Wa Lone, 33, and Kyaw Soe Oo, 29, had been jailed since late 2017 over allegations that they received documents containing state secrets from a police officer. The government accused the pair of violating Myanmar’s Official Secrets Act, but press freedom advocates accused officials of drumming up charges in retribution for their reporting on the crackdown of the Rohingya minority group.
“I’m really happy and excited to see my family and my colleagues. I can’t wait to go to my newsroom,” Wa Lone said outside of Insein Prison in Yangon, according to a report from Reuters.
The international news service confirmed on social media that the pair had been released.
The journalists’ release is a striking development in a case that has attracted international attention. Myanmar’s Supreme Court rejected their appeal at the end of last month and said they would have to continue serving their seven-year prison term.
At the time of their arrests, Wa Lone and Kyaw Soe Oo had been investigating the massacre of 10 Rohingya Muslims in the country, which was reportedly carried out by Myanmar troops and Buddhist villagers. Their story on the event was published by Reuters in February 2018 while they remained in jail.
Reuters ultimately won a 2019 Pulitzer Prize for its work covering the mass expulsion of the Rohingya, and both Wa Lone and Kyaw Soe Oo were recognized for their notable contributions to the stories. The pair were also recognized as Time magazine’s “Person of the Year” alongside others in the media last year.
Myanmar has drawn international condemnation for its treatment of the Rohingya, who had mostly resided in the country’s Rakhine state. Hundreds of thousands of people were violently forced from their homes and ultimately settled in neighboring Bangladesh. The U.S. House of Representatives declared the event a genocide last December, and the United Nations Human Rights Council has called for a tribunal to prosecute those responsible for any violence.
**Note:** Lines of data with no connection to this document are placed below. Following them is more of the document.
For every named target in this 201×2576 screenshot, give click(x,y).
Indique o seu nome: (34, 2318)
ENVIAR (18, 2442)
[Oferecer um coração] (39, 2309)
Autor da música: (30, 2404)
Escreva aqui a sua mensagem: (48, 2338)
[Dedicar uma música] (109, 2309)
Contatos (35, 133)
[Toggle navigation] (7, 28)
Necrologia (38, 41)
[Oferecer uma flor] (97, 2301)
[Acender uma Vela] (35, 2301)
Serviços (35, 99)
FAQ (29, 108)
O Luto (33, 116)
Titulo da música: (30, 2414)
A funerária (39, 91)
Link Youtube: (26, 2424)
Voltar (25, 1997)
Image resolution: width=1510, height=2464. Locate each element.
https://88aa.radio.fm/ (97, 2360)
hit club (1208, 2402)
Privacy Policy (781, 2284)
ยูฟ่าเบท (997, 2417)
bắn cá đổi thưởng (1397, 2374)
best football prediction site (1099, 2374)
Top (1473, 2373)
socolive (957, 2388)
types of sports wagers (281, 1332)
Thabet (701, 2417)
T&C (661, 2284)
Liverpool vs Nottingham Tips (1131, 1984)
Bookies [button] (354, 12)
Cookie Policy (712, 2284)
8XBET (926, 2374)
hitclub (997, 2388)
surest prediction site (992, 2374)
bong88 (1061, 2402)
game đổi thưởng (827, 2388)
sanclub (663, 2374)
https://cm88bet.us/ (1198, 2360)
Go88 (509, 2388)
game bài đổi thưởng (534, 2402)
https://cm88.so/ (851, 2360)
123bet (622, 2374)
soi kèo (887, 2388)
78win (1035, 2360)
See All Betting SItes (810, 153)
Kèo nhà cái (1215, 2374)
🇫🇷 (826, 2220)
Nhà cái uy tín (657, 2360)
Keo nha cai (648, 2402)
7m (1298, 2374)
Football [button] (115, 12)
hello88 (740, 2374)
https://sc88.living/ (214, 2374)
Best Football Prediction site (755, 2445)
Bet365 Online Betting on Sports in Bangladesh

The event has also recast the political career of Aung San Suu Kyi, a Nobel laureate who was released from house arrest in 2010 and later become Myanmar’s de facto head of state. Many had championed her ascension, saying it would lead to a more Democratic process in the country after decades of military rule.
But after the treatment of the Rohingya and the imprisonment of many journalists, Aung San Suu Kyi has instead been accused of quashing any dissension against her leadership.
This article has been updated with more details on the Reuters journalists and their coverage.